1. Demonstrate that you’ve been keeping up.
You don’t have to launch into your cover letter with a statement like: “Despite the gap in my resume, I’ve been subscribing to and reading several industry-specific publications and participating in professional societies, etc, etc…” This sounds defensive, and until your resume gap is directly questioned, there’s no need to take this stance. But when interviewer ask you what you’ve been doing in order to keep up with changes in the industry, make sure you have something to say.
2. Build an online presence.
It may or may not seem fair, and it may or may not seem very wise, but a significant number of employers research candidates online and factor the information they find into their hiring decisions. So make sure that when your reviewers run your name through a search engine, the results they find create a positive impact for your job prospects. Clean up your online profiles, check and recheck your privacy settings, and make sure no embarrassing photos, “secret” blogs, or excessive sharing are standing in your way.
3. Establish yourself as a thought leader.
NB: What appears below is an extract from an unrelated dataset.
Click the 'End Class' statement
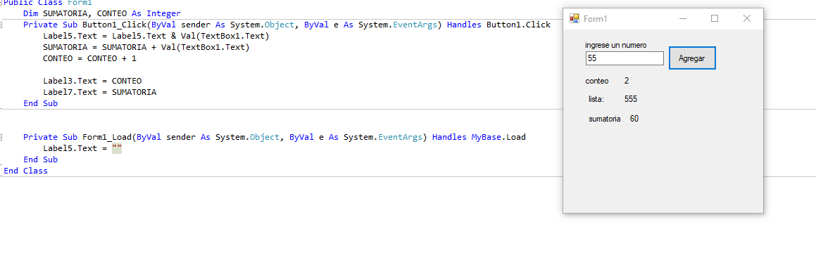 25,171
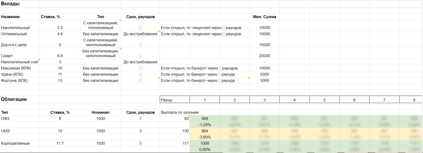
Task: Select the "Максимум (КПК)" cell
Action: 16,68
In the meantime, don’t just keep your online persona from holding you back. Actively push yourself forward by frequenting respectable engineering-focused websites, industry-related blogs, and sites that can help you stay on top of cutting edge software developments, legal issues, and other trends that are specific to your area of expertise. Make smart comments, and post and retweet articles that interest you.
4. Leverage your network.
Your network will be your most valuable tool as you work your way back into the field. Stay in touch with your previous bosses and coworkers, and don’t be shy about asking for informational interviews, connections, and leads.